- **WHAT THIS TASK INVOLVES**
Please translate this sentence from the court memorandum below into Spanish: "He pled guilty to the charge and received a two-year suspended prison sentence, five years probation and a $5,000 fine."

- **QUOTED TEXT**
______

Before: TANG and O'SCANNLAIN, Circuit Judges, and MERHIGE, Senior District Judge.* 

MEMORANDUM** 

John Stuart McNeur, a native and citizen of Australia, petitions for review of the decision of the Board of Immigration Appeals ("BIA") denying his motion to reopen deportation proceedings for consideration of applications for suspension of deportation under Section 244(a) (2) of the Immigration and Nationality Act ("INA"), 8 U.S.C. § 1254(a) (2), and adjustment of status under INA Section 245, 8 U.S.C. § 1255.

Petitioner McNeur entered the United States in 1974 with a false New Zealand passport and tourist visa. He was originally adjudged deportable in 1977; however, because of his marriage to then wife Kathi Dawn McNeur, his first motion to reopen deportation proceedings was granted. In moving to reopen, McNeur represented that a 1977 conviction for passing bad checks was his only criminal conviction. The subsequent proceedings revealed that McNeur had lied about his identity and that he had been convicted of disorderly conduct in Ohio in 1970, drunk driving in California in 1975, and possession of LSD in Australia in 1971. Petitioner was then charged with making false or fictitious or fraudulent statements to the INS in violation of 18 U.S.C. § 1001. He pled guilty to the charge and received a two-year suspended prison sentence, five years probation and a $5,000 fine.

______

- **DATA LINES**
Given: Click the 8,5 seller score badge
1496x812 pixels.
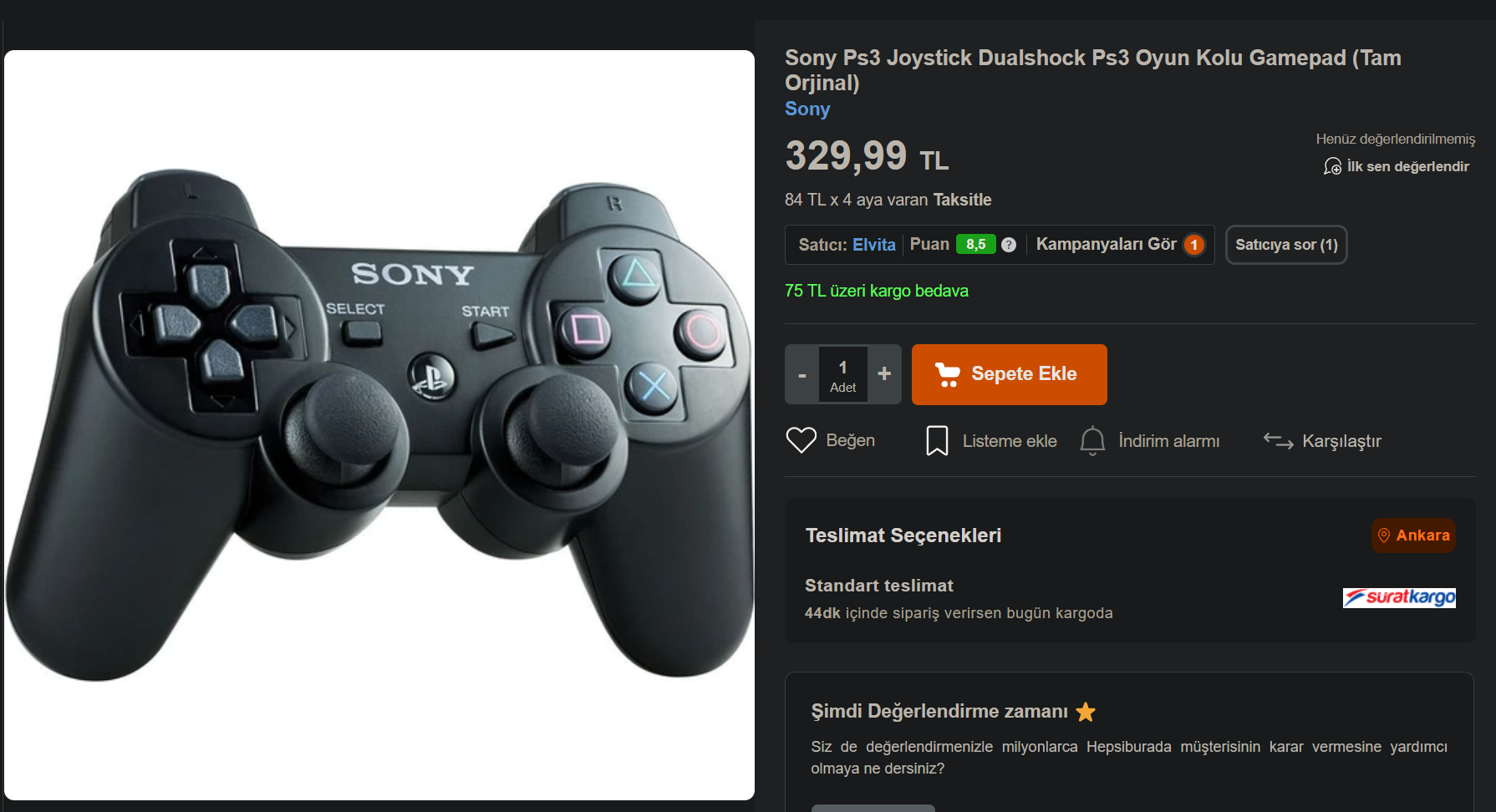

______

- **RESULT BELOW**
Se declaró culpable del cargo y recibió una pena de prisión de dos años en suspenso, cinco años de libertad condicional y una multa de 5000 dólares.